The divisibility check captures the fact that every operation changes the sum in fixed increments. There is no need to simulate which indices are chosen.
Worked Examples
We trace two cases to illustrate how the condition applies.
Example 1
Input:
n = 3, s = 8, x = 2
a = [1, 2, 3]
Initial sum computation:
| Step | Sum |
|---|---|
| Initial array sum | 6 |
| Difference to target | 2 |
We check feasibility:
- $6 \le 8$
- $8 - 6 = 2$, divisible by $x = 2$
So the answer is "YES".
This shows a case where exactly one operation is needed, and it can be applied to any index.
Example 2
Input:
n = 4, s = 7, x = 2
a = [1, 1, 1, 1]
| Step | Sum |
|---|---|
| Initial array sum | 4 |
| Difference to target | 3 |
We check feasibility:
- $4 \le 7$
- $3$ is not divisible by $2$
So the answer is "NO".
This demonstrates that even when the target is larger, parity constraints prevent reaching it.
Complexity Analysis
| Measure | Complexity | Explanation |
|---|---|---|
| Time | O(n) per test case | summing the array dominates |
| Space | O(1) | only a few integers are stored |
The constraints allow up to 1000 test cases with arrays of size at most 10, so the total work is at most 10000 operations.

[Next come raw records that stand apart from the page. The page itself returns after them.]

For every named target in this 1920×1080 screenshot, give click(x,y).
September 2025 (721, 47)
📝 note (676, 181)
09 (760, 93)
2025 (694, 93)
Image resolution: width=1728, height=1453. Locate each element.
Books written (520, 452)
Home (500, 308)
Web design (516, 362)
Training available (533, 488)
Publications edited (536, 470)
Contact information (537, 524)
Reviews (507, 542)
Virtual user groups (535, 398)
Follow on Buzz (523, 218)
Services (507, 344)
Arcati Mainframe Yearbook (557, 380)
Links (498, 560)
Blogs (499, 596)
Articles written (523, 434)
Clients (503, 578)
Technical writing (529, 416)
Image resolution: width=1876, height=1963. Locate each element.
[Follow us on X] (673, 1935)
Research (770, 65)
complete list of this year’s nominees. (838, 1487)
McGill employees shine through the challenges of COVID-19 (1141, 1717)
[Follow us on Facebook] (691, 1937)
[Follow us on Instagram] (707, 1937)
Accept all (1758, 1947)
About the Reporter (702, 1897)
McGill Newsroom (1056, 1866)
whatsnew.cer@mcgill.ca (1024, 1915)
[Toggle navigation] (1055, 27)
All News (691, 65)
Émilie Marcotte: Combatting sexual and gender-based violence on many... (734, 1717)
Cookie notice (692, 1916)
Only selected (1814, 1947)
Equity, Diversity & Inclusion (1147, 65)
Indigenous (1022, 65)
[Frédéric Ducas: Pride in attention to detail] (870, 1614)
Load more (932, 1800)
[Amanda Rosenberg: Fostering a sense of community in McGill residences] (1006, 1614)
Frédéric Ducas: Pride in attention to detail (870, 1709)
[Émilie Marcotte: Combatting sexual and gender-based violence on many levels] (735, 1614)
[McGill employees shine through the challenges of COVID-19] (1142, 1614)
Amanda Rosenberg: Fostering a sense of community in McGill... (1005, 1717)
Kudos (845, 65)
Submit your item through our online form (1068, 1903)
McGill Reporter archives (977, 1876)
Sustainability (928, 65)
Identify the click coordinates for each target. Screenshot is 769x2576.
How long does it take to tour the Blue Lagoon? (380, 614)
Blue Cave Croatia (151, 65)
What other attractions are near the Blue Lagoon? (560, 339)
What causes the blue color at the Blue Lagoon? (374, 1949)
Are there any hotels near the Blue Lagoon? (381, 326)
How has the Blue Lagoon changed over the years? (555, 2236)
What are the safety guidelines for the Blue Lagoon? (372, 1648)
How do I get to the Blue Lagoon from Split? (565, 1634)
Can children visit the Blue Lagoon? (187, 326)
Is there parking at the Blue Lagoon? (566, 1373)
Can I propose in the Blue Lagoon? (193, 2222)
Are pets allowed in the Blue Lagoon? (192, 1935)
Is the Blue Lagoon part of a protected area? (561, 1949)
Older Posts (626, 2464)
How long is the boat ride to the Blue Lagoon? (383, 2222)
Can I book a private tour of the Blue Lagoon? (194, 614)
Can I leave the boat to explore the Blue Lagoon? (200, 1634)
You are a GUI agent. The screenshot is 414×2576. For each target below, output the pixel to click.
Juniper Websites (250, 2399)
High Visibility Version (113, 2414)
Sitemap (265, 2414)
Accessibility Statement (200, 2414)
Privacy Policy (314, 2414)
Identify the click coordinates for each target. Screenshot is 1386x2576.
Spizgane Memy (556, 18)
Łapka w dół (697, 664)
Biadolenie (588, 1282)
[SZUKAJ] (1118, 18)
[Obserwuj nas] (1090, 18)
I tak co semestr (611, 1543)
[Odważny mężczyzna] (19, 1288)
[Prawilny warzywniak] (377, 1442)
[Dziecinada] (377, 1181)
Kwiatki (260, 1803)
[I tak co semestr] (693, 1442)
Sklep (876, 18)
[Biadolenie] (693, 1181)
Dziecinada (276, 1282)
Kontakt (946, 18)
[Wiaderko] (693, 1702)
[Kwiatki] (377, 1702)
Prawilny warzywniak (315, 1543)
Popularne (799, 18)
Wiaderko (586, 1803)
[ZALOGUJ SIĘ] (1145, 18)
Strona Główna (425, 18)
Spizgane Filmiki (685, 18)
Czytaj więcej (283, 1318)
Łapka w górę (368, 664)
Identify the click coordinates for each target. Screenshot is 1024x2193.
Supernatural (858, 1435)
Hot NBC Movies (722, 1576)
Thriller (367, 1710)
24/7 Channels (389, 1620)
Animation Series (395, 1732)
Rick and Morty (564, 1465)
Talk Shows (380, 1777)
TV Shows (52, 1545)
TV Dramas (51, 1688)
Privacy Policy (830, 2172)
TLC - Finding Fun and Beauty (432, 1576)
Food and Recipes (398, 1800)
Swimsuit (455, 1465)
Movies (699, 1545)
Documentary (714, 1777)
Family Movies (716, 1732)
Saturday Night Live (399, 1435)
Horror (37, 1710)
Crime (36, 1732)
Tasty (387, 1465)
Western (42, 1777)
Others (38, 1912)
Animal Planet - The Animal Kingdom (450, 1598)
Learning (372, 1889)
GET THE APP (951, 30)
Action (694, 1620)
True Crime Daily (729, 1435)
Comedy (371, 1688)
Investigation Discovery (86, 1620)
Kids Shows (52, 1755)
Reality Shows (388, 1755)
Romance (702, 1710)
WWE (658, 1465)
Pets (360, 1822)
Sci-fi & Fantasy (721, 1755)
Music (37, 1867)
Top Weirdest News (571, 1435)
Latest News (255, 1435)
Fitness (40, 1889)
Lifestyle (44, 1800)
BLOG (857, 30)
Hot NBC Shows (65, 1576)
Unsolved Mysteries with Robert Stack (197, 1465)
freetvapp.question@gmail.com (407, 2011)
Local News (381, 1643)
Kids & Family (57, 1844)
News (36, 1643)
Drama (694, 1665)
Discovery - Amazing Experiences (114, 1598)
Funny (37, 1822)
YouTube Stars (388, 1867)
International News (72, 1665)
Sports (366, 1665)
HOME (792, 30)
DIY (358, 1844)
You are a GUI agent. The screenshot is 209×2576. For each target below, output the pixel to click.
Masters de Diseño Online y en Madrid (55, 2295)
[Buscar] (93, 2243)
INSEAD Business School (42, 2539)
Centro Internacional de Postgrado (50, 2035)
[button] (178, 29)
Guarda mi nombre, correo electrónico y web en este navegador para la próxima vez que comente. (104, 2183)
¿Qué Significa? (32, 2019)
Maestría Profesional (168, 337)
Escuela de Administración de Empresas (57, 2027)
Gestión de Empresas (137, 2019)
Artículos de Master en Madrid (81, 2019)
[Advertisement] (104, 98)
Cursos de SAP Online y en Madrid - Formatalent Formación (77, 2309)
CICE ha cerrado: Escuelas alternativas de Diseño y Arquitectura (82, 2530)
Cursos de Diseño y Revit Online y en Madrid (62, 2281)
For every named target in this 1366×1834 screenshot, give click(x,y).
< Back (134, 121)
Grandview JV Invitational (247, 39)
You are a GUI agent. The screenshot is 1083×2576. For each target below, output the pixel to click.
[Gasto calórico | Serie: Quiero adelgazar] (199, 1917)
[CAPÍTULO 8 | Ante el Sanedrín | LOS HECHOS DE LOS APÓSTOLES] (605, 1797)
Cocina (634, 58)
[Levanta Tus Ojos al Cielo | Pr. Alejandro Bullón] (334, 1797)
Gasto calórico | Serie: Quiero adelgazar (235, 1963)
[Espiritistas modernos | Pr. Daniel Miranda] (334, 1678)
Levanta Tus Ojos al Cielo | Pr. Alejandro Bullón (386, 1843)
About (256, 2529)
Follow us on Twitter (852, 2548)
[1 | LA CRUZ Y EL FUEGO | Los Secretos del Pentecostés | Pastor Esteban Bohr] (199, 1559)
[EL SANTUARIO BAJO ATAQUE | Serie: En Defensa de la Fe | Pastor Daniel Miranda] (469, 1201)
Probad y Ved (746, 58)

This is easily within limits.
Test Cases
import sys, io
def run(inp: str) -> str:
sys.stdin = io.StringIO(inp)
output = []
def solve():
t = int(input())
for _ in range(t):
n, s, x = map(int, input().split())
a = list(map(int, input().split()))
total = sum(a)
if total > s:
output.append("NO")
else:
output.append("YES" if (s - total) % x == 0 else "NO")
solve()
return "\n".join(output)
# provided samples
assert run("""6
3 3 5
1 1 1
3 8 2
1 2 3
4 7 2
1 1 1 1
3 15 1
2 4 10
2 100 5
4 6
5 12 1
1 2 2 3 2
""") == """YES
YES
NO
NO
YES
YES"""
# custom cases
assert run("""1
1 10 3
1
""") == "YES"
assert run("""1
1 10 3
2
""") == "NO"
assert run("""1
5 5 2
1 1 1 1 1
""") == "NO"
assert run("""1
3 9 3
1 2 3
""") == "YES"
| Test input | Expected output | What it validates |
|---|---|---|
| single element increasing exactly | YES | basic divisibility works |
| single element impossible overshoot parity | NO | unreachable residue |
| already too large sum | NO | monotonicity constraint |
| exact multiple of x difference | YES | clean arithmetic match |
Edge Cases
When the initial sum already exceeds the target, the algorithm immediately returns "NO". For example, if the array is [5, 5], $x = 1$, and $s = 9$, the sum is 10 which is already larger than 9. Since all operations only increase values, there is no sequence that can bring it down, and the early check correctly rejects it.
When the difference is not divisible by $x$, the algorithm correctly blocks impossible transitions. For instance, with array [1, 1, 1, 1], $x = 2$, and $s = 7$, the initial sum is 4. The difference is 3, and since every operation changes the sum in steps of 2, no combination of operations can reach exactly 7.